[[ Data in this exercise, beginning ]]

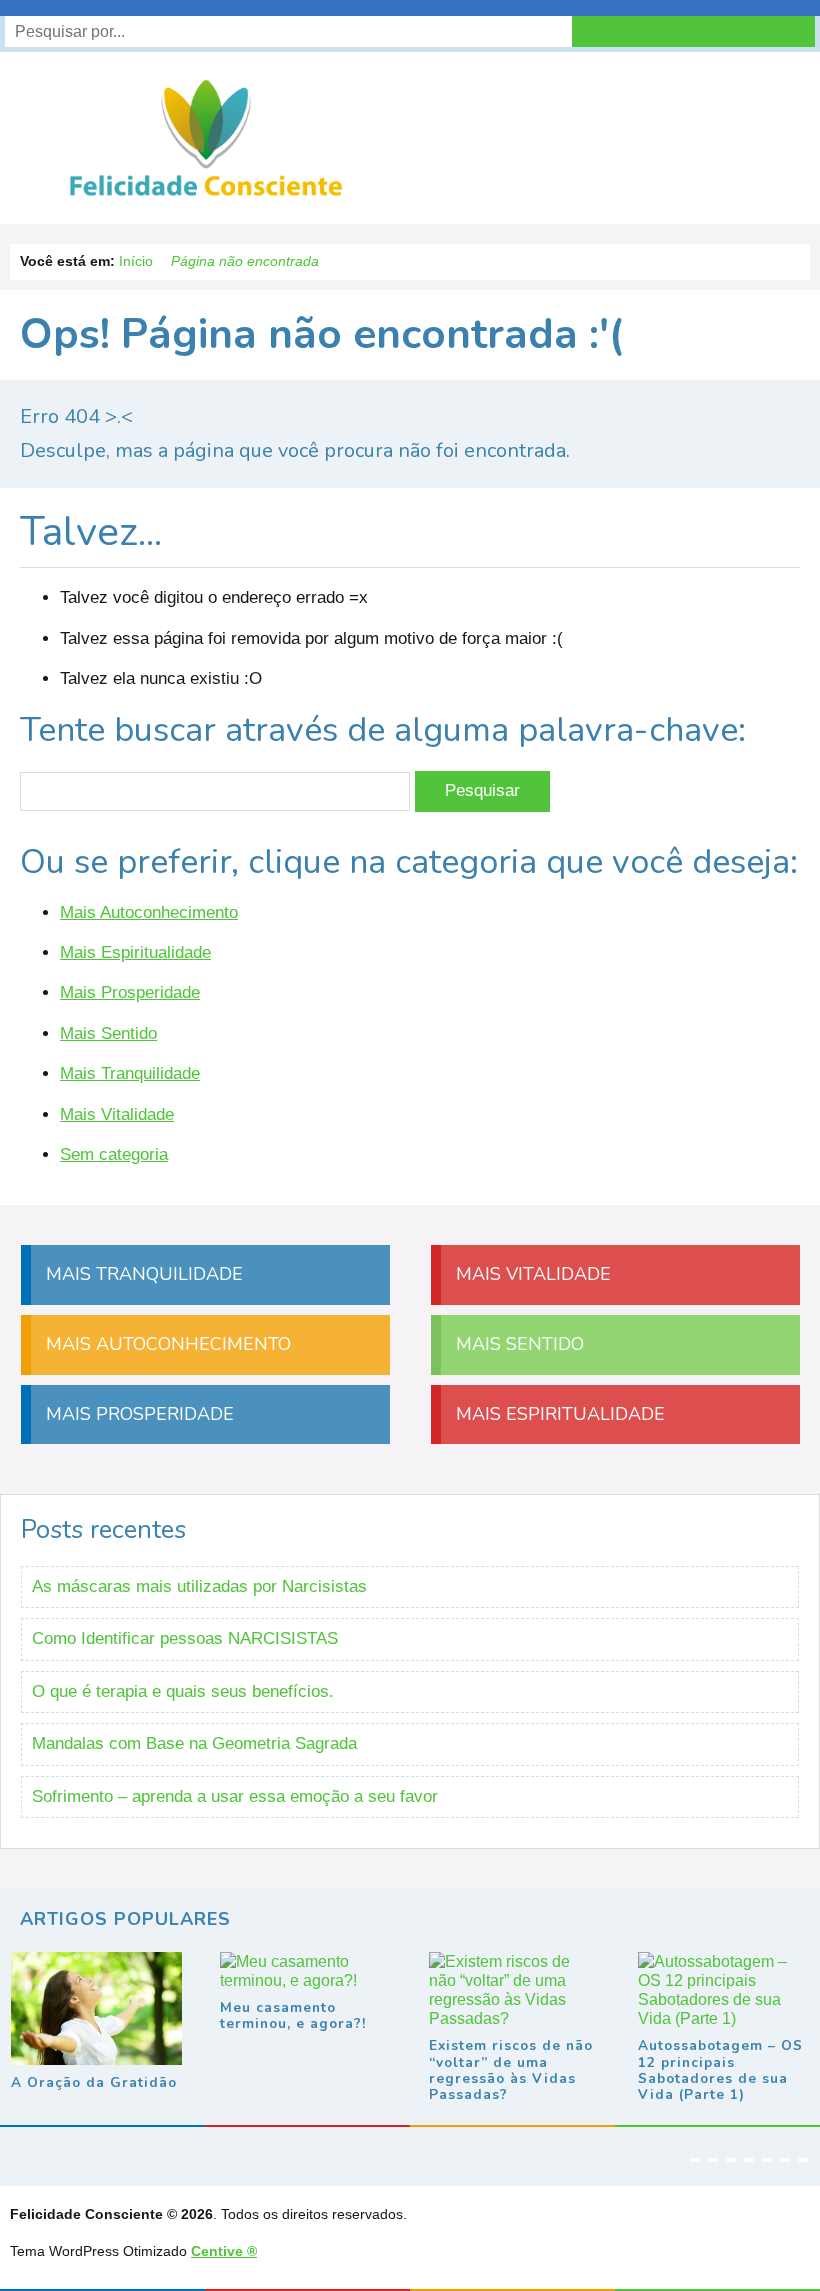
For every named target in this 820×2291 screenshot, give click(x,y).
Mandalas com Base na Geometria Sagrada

[[ Data in this exercise, end ]]
[[ Data in this exercise, beginning ]]

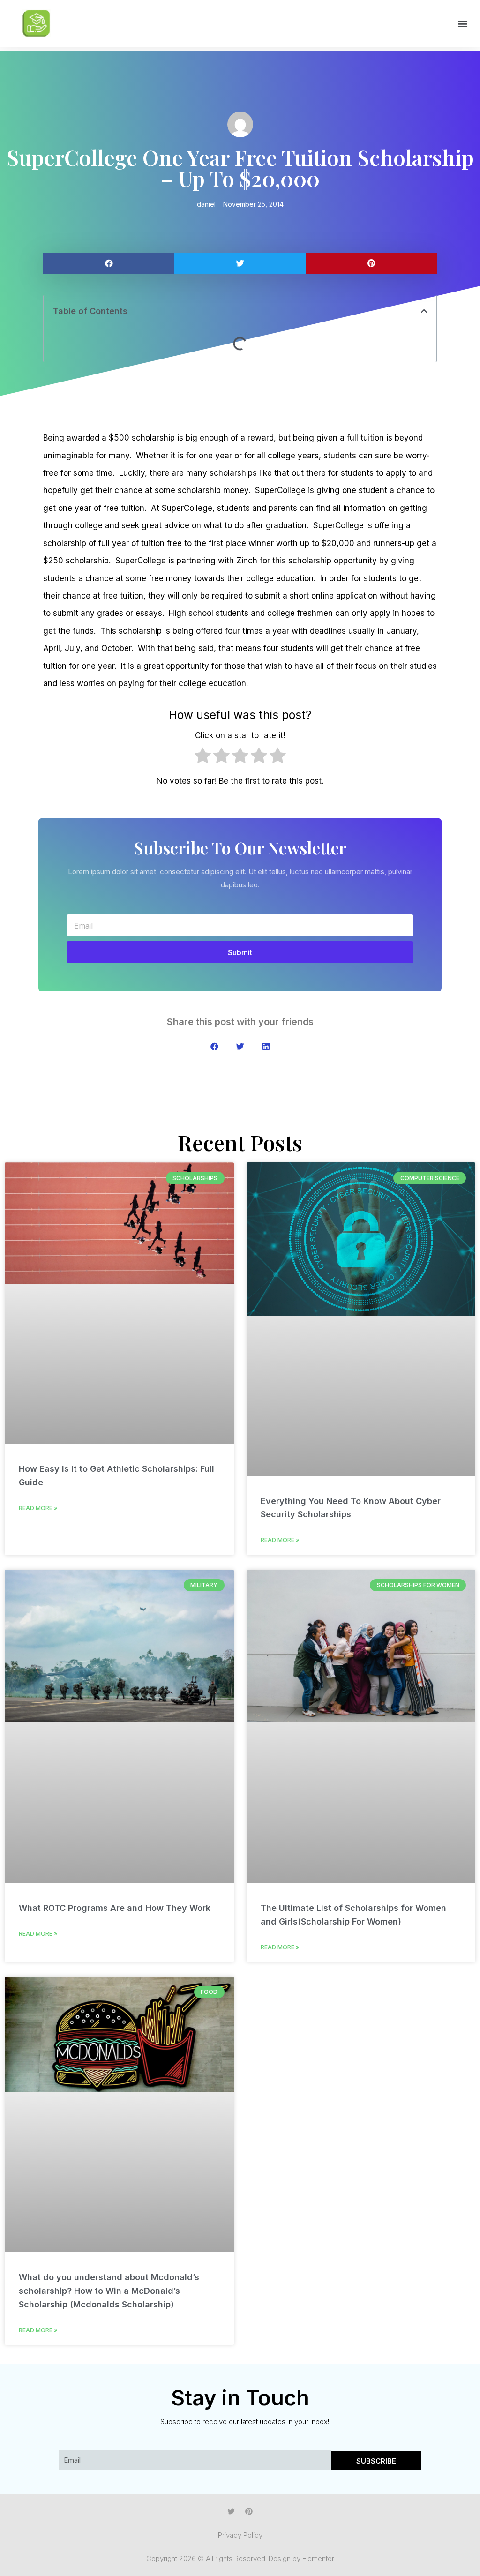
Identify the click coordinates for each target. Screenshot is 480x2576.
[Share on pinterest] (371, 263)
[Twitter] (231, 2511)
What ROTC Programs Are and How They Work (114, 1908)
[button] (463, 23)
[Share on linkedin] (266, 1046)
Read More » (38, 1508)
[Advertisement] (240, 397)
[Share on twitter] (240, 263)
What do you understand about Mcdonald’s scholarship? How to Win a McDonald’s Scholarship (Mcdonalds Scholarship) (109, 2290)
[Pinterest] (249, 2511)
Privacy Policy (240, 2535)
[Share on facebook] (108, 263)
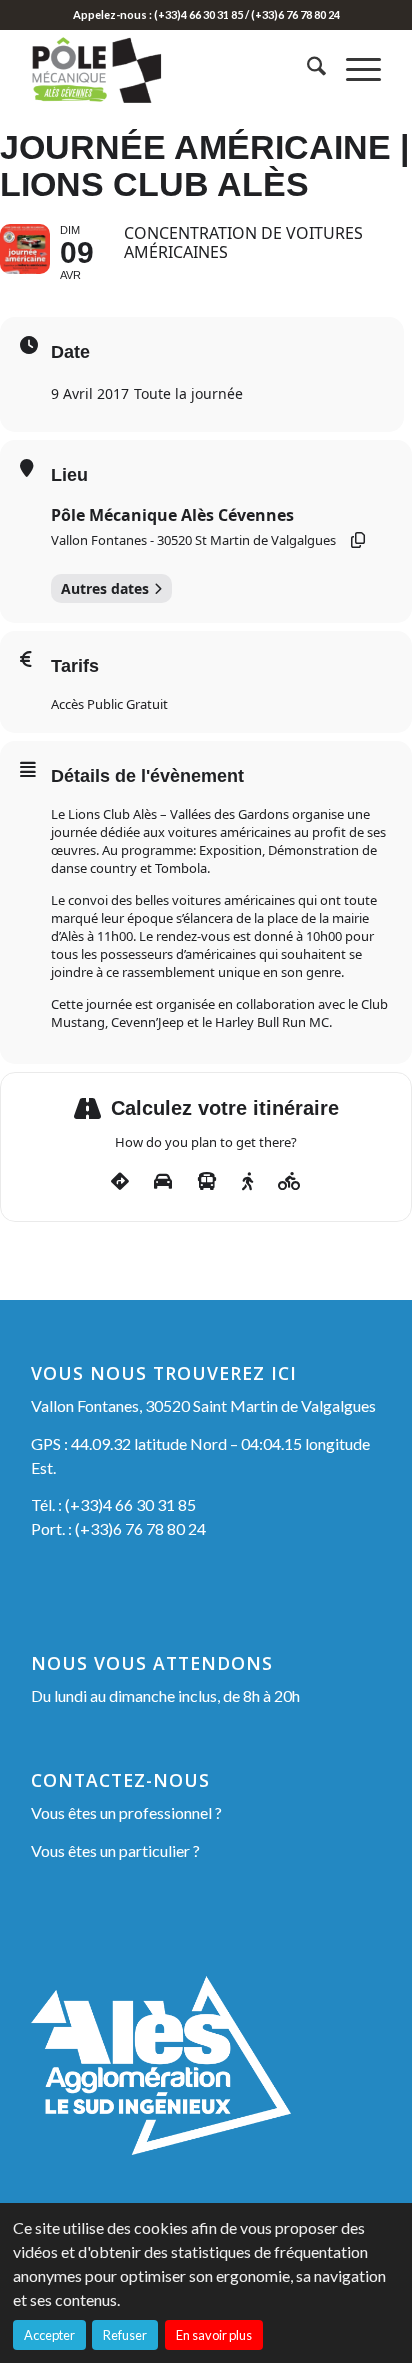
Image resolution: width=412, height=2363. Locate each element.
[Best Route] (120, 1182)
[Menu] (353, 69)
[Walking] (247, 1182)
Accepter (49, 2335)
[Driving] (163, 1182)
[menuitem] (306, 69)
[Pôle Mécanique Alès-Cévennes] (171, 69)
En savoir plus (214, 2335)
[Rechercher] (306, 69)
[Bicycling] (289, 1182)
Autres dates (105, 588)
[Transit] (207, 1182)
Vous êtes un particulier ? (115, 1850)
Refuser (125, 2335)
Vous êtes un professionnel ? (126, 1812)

[[ Data in this exercise, end ]]
[[ Data in this exercise, beginning ]]

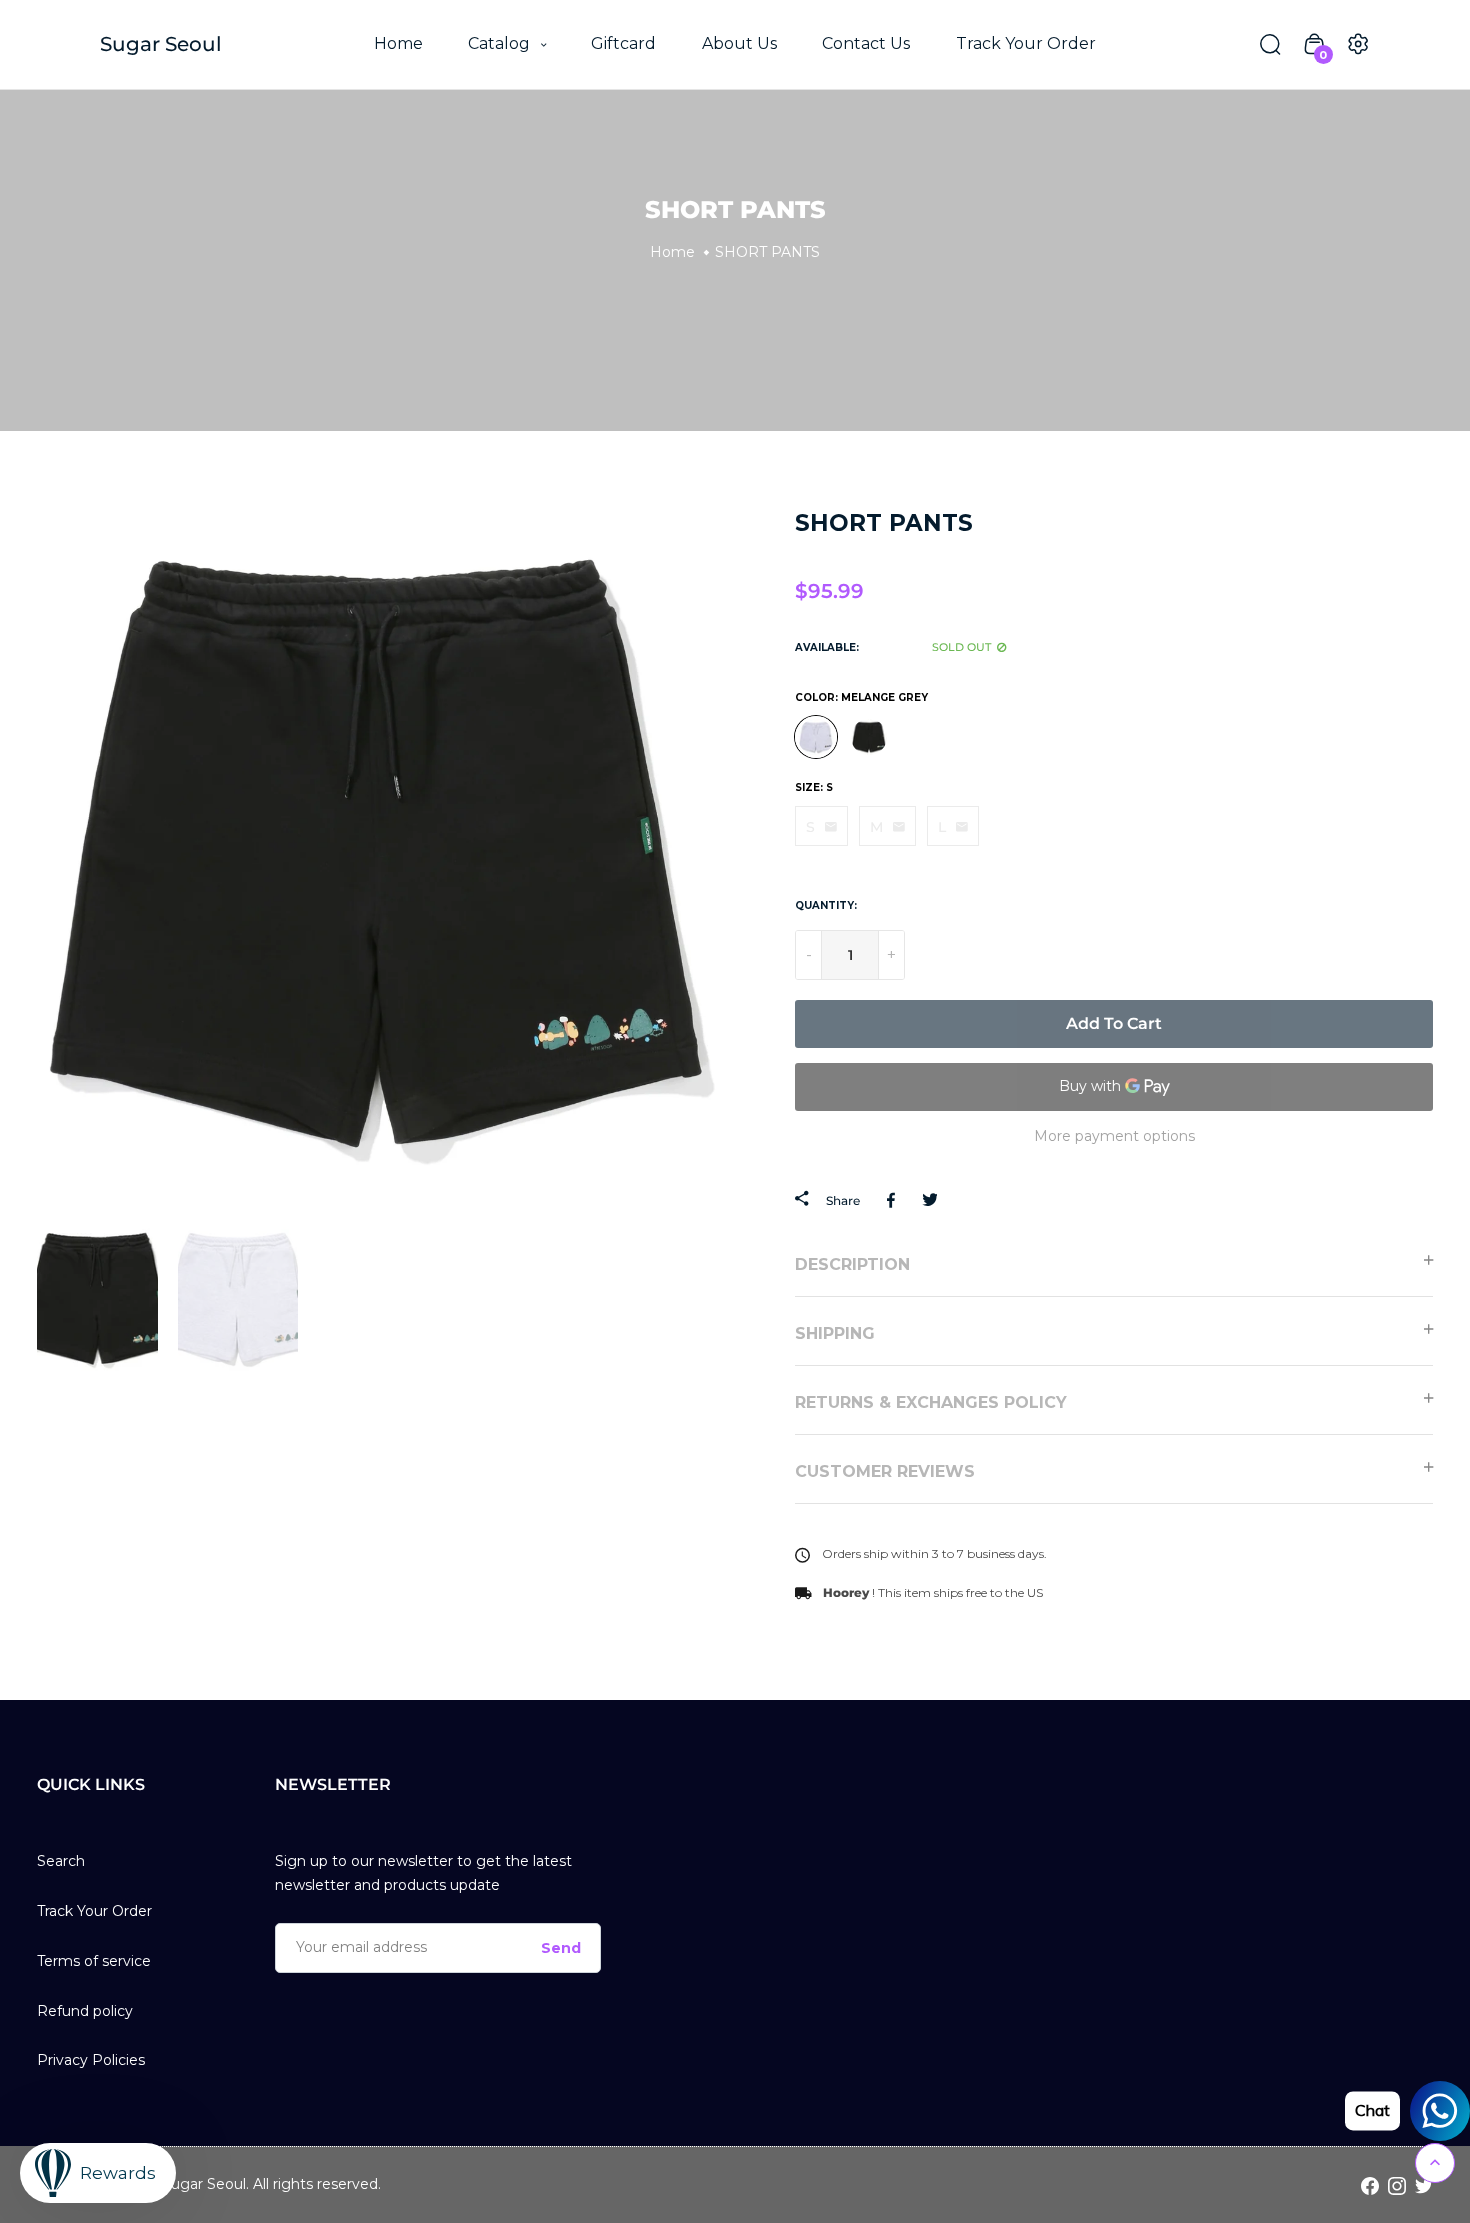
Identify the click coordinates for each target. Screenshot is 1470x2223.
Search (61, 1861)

[[ Data in this exercise, end ]]

▶ Required work
Determine the number of lines in the records that contain the word "coordinates", and provide that number alone.

▶ Answer below
2